Jigsaws are nothing if they don't provide a rewarding picture and Ms Baily has that one covered too. The characters are brimful of interest and authenticity. Adele is trying to come to terms with a childhood divided between England and Africa with parents who meant well but had their own problems. Indeed this author knows how to write from a child's perspective. Children lack the insight and interpretation that adults would apply which is how it should be and this is clearly visible in these childhood passages. In ''Africa Junction'' we're invited to be the mind of the adult, exploring why Adele's parents raised her almost aloof from the native culture.
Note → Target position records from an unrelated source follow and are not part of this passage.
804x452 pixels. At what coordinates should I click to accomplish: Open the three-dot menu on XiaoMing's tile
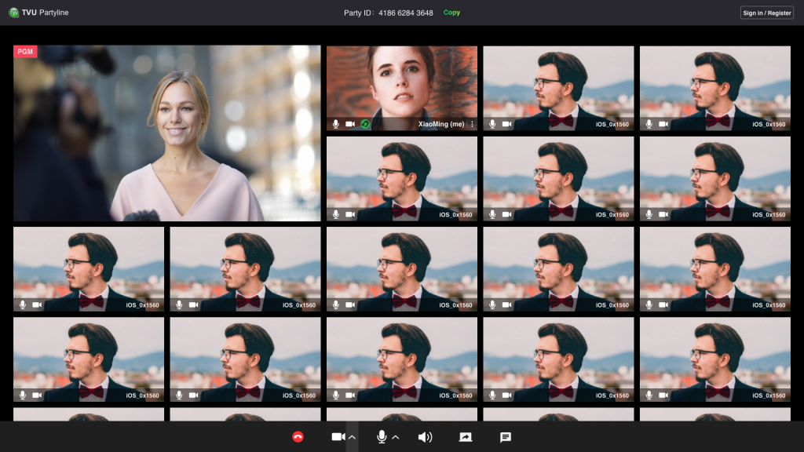click(x=472, y=124)
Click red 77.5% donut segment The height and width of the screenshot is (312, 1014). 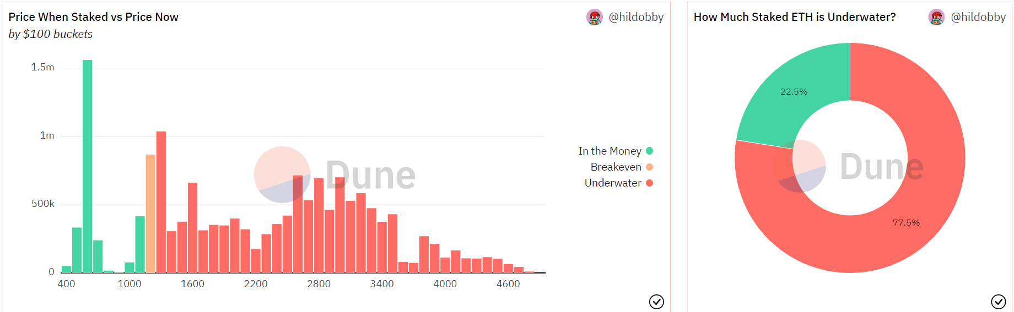pos(907,222)
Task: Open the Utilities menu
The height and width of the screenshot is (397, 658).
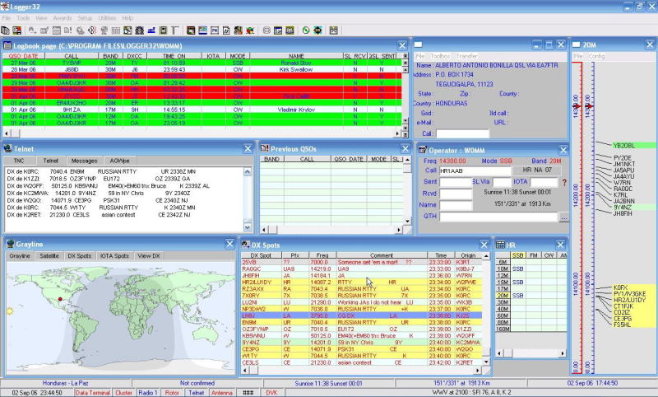Action: point(107,17)
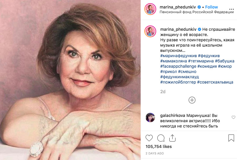Open the comment speech bubble icon

(161, 138)
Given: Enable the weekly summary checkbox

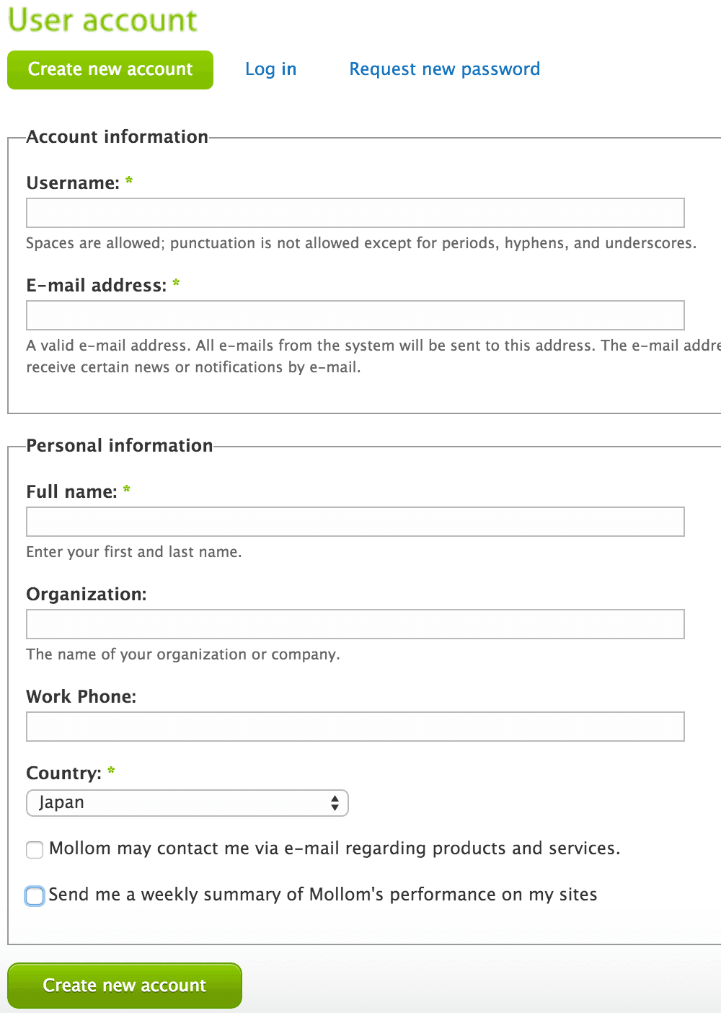Looking at the screenshot, I should [x=35, y=896].
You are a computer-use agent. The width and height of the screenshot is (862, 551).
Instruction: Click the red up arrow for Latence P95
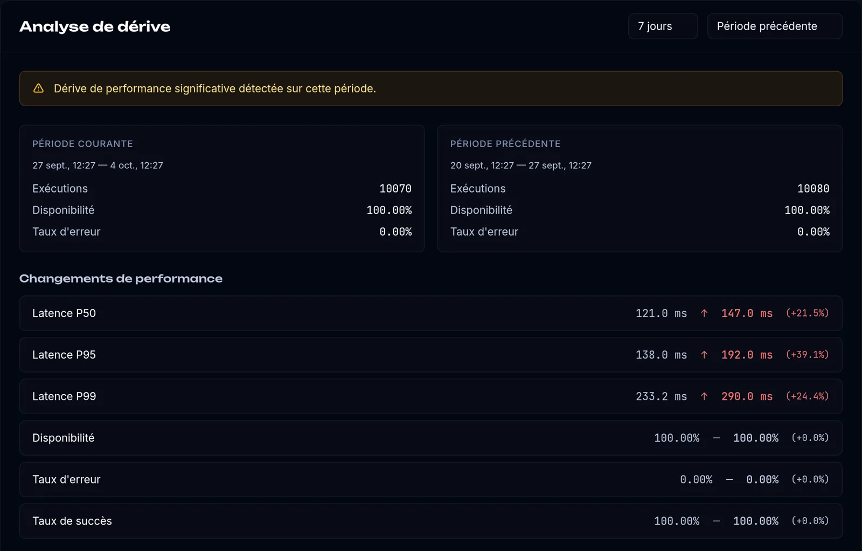[704, 355]
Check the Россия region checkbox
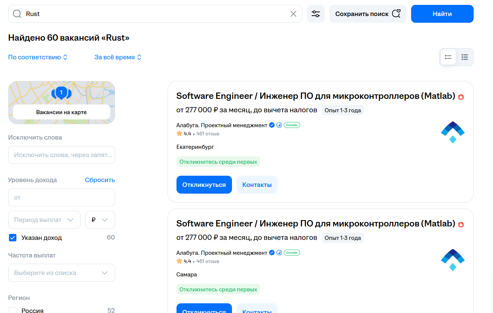The width and height of the screenshot is (493, 313). pyautogui.click(x=13, y=310)
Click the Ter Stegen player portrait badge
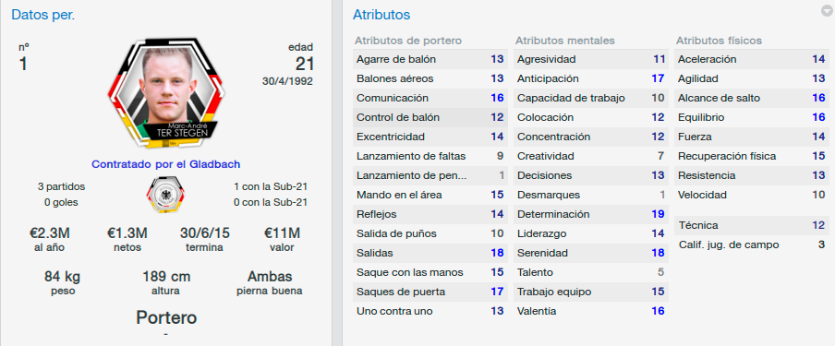The image size is (835, 346). [x=164, y=93]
I know I've said it before and I'll more than likely repeat myself again, but this is a good thing: it's great to read a writer who credits us with intelligence.
The vignettes of Adele's African life as a child, aloof from local culture, reveal a lot about colonial attitudes that seemed to go on past independence. It's almost as if Adele over-compensated for this separation when she returned as an adult by submerging herself so completely that personal safety became irrelevant.